GoAhead is an open-source web architecture that is widely used in embedded systems thanks to its high performance and high availability. Traditional servers built on the GoAhead architecture usually see a large number of dynamic pages written in the Active Server Pages (ASP) scripting language and functions written in C/C++ that are registered to the scripting layer for ASP scripts’ invocation. For the purpose of more thorough security audits, we should not only understand how these functions are implemented but also analyze how ASP scripts are handled. This article uses the firmware of a certain switch as an example to illustrate how to extract ASP files when GoAhead is involved.
Before analyzing the firmware embedded with GoAhead, we should know which version of GoAhead is used so as to learn what vulnerabilities (with CVE IDs) pose a threat to the security of the firmware and, more importantly, base our analysis on the correct source code and rapidly identify key issues.
Obtaining Version Information
You can rapidly obtain the version number of GoAhead by simply searching the firmware for the string “GoAhead”. Here, the version number is 2.1.5, as shown in the following figure.
Downloading the Source Code
As the source code of GoAhead is no longer maintained on GitHub and the legacy versions on the vendor’s official website are available only to Enterprise Edition customers, it is impossible to obtain the source code from official channels.

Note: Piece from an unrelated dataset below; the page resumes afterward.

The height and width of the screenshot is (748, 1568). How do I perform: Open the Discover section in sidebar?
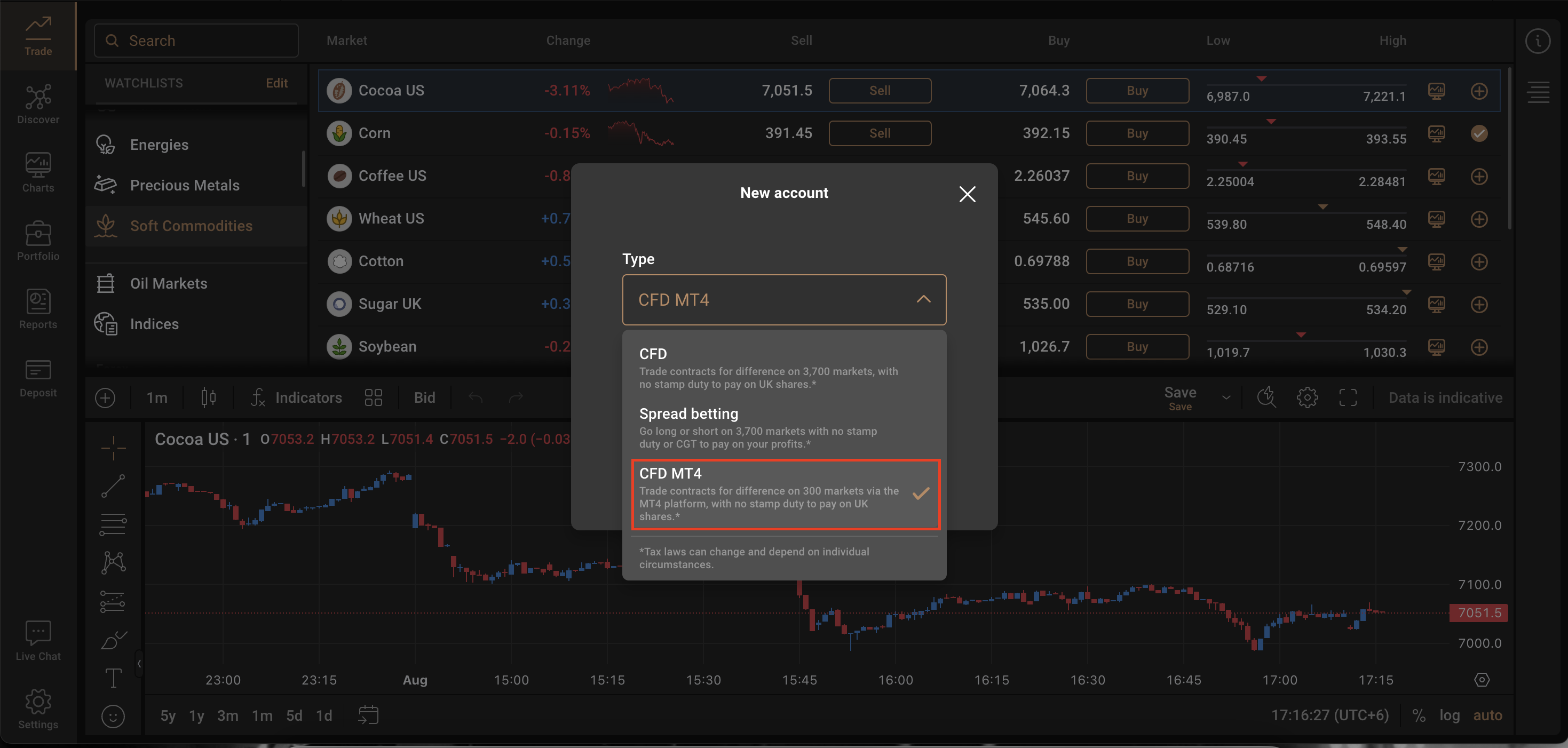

Therefore, we had to turn our eyes to the resources shared by other users and, luckily, found the source code of version 2.1.5. Then we downloaded a similar version, 2.1.8, from the CSDN website.
The GoAhead web server supports an ASP-like server-side scripting language, which uses almost the same syntax as Microsoft’s ASP. These scripts can effectively shorten the time to develop dynamic pages. Following is a snippet of typical ASP code, which is embedded in “<%…%>”, where the testasp function is implemented in the C/C++ layer.
For better portability with different embedded systems, GoAhead provides very flexible methods to store files. For Linux systems, users are allowed to store files in the file system. For systems like the Embedded Configurable Operating System (eCOS), files are directly built into the firmware in the form of arrays, making an independent file system module unnecessary. In the following source code, the WEBS_PAGE_ROM macro controls how ASP files are stored on different systems. If WEBS_PAGE_ROM is defined, files will be stored in the firmware as arrays.
- For an ASP script file stored in the file system, use Binwalk to extract it and then analyze its code logic.
- For an ASP script file built in the firmware, Binwalk is of no or limited use. In other words, we have to extract such files manually.
To learn the storage format of an ASP file, we must first understand how this file is converted into arrays:
- Create a txt file that lists paths of files that need to be converted.
- Run the following command to convert txt into arrays:
webcomp D:/web files.txt >romfiles.c
- Open c, which contains websRomPageIndex, a global variable file index table.
Pages are the converted arrays.
In romfiles.c, we can also view how the websRomPageIndexType structure is defined. To extract all listed files, we should first locate websRomPageIndex in the firmware. Then we can write a script to extract these files according to their specific formats.
Locating the Index Table
Let’s go back to the source code of GoAhead. To identify websRomPageIndex, the first step is to find where it is called. It turns out that the websRomPageReadData function uses this table and copies its data to a specified buffer.
Next, we need to check where the websRomPageReadData function is called and find a signature string suitable for locating functions. In this context, the signature string is “Can’t read %s”, based on which the websAspRequest function can be rapidly located in the firmware.
The whole locating process can be summed up as follows:
Find the websPageReadData function by using the “Can’t read” string. What is enclosed in the red frame in the following figure is this function.
Analyze the function to find the websRomPageIndex table.
Writing a Script
After the websRomPageIndex table is found in the firmware, write the following script to extract file data:
Files extracted are as follows:
This article presents a method for extracting ASP files. Simple as the method is, the analysis process can be time-consuming, calling for patience and carefulness. After an ASP file is extracted, you can check its source code to identify potential security issues in the file. The method of auditing code is similar to that of web audits and so is omitted here.